We have, \(\vec{a}\)=3\(\hat{i}\) + 2\(\hat{j}\) + 2 \(\hat{k}\) and \(\vec{b}\) = \(\hat{i}\) +2\(\hat{j}\) -2 \(\hat{k}\) 

(\(\vec{a}\) + \(\vec{b}\))= 4\(\hat{i}\)+  4\(\hat{j}\)

(\(\vec{a}\) -\(\vec{b}\) ) = 2\(\hat{i}\) + 4 \(\hat{j}\)

(\(\vec{a}\) +\(\vec{b}\)) x (\(\vec{a}\)  -\(\vec{b}\)) = 16\(\hat{i}\) - 16\(\hat{j}\) - 8 \(\hat{k}\)

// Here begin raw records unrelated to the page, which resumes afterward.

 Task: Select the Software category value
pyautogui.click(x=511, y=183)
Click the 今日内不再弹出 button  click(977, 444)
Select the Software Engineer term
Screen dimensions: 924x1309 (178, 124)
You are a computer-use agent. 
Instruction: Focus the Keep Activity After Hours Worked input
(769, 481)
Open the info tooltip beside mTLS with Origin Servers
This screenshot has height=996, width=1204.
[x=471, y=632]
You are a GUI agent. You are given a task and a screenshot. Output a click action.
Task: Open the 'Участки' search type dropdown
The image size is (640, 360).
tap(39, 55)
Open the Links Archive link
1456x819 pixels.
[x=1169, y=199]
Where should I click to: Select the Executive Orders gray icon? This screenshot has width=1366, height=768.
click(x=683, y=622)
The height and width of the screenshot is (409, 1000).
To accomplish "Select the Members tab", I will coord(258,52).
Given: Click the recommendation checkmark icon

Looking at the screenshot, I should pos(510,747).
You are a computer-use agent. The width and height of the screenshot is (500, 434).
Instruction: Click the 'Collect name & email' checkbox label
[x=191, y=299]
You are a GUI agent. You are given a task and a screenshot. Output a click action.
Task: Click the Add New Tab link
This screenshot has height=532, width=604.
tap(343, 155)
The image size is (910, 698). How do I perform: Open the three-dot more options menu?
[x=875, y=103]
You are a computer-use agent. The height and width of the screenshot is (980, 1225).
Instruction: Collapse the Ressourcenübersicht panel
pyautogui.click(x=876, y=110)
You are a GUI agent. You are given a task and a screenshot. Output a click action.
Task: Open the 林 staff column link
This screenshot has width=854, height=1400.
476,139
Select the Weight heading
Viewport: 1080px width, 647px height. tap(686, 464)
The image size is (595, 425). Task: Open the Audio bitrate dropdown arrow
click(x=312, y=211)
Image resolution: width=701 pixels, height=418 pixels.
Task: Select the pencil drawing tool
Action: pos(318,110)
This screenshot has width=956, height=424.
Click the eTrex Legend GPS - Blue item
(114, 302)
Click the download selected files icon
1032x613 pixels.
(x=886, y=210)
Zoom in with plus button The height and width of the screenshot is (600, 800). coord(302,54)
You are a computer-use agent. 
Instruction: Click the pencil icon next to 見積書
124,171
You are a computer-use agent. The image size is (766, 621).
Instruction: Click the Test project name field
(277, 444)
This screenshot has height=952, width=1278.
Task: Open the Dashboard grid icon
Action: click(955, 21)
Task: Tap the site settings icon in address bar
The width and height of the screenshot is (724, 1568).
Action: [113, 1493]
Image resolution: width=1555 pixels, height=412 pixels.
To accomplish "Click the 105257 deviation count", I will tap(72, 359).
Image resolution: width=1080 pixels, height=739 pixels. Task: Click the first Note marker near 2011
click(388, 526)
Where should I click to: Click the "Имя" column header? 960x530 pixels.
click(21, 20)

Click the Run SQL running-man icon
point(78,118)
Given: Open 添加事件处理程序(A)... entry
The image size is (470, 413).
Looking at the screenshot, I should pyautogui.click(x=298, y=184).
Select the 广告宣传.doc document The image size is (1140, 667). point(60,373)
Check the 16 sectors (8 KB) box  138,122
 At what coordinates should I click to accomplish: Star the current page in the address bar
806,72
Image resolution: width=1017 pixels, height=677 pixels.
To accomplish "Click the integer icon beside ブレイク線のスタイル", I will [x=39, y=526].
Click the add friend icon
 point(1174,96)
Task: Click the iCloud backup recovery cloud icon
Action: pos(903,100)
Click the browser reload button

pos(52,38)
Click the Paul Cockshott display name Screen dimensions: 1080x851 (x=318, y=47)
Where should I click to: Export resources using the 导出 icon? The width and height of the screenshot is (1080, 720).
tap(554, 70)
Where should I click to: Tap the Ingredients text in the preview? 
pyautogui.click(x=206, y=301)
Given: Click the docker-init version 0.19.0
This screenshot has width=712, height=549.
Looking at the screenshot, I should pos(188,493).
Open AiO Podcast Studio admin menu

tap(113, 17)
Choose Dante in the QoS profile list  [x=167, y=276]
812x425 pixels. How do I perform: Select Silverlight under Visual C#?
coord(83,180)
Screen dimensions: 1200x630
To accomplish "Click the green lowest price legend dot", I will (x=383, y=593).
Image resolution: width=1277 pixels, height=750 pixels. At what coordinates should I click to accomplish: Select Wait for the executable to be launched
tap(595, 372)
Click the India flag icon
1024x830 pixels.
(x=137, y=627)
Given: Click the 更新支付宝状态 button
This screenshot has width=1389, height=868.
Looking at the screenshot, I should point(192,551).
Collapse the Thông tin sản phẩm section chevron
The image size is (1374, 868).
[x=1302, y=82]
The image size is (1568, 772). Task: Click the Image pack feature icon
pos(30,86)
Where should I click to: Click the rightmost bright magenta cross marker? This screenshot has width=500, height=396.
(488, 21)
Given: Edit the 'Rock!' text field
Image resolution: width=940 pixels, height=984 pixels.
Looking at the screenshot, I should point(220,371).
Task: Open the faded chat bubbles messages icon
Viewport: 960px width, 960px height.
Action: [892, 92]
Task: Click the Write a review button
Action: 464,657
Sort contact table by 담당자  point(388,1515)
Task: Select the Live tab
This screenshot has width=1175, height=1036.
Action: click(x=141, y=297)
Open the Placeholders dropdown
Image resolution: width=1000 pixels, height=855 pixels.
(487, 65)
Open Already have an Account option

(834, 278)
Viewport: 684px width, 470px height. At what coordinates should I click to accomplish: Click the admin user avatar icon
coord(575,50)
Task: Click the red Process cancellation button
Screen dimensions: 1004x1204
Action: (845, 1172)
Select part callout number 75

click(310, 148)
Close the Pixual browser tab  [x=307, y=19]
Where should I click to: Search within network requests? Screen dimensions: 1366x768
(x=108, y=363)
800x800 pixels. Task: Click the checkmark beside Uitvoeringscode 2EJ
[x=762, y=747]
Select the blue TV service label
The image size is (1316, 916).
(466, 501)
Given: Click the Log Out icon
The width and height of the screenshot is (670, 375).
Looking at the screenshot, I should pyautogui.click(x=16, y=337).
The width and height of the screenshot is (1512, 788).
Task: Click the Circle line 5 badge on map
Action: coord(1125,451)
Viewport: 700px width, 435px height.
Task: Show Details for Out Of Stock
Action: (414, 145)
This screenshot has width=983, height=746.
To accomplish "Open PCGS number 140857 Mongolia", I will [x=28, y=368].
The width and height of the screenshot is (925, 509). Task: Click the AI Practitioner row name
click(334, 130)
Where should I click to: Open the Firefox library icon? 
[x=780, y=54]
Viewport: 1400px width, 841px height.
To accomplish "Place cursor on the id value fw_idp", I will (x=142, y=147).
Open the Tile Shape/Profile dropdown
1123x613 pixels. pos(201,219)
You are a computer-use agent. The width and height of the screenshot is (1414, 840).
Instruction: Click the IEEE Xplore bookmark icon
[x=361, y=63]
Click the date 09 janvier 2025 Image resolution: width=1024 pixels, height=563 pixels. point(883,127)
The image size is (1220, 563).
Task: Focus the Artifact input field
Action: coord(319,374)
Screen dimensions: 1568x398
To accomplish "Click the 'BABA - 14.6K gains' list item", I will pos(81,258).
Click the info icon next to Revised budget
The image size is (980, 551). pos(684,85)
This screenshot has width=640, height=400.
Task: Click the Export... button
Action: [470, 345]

 |(\(\vec{a}\) +\(\vec{b}\)) x (\(\vec{a}\)  -\(\vec{b}\))| = √(16)² + (-16)² + (-8)²

|(\(\vec{a}\) +\(\vec{b}\)) x (\(\vec{a}\)  -\(\vec{b}\))| = 24

Hence, unit vector perpendicular to each of the vector (\(\vec{a}\) +\(\vec{b}\)) x (\(\vec{a}\)  -\(\vec{b}\)) is given by the relation = ±{((\(\vec{a}\) +\(\vec{b}\)) x (\(\vec{a}\)  -\(\vec{b}\)) }/ |(\(\vec{a}\) +\(\vec{b}\)) x (\(\vec{a}\)  -\(\vec{b}\))| 

                                                                                                                                                = ±{16\(\hat{i}\) - 16\(\hat{j}\) - 8 \(\hat{k}\)}/24 

                                                                                                                                                = ±(2/3)\(\hat{i}\)  ± (2/3)\(\hat{j}\)  ± (1/3) \(\hat{k}\)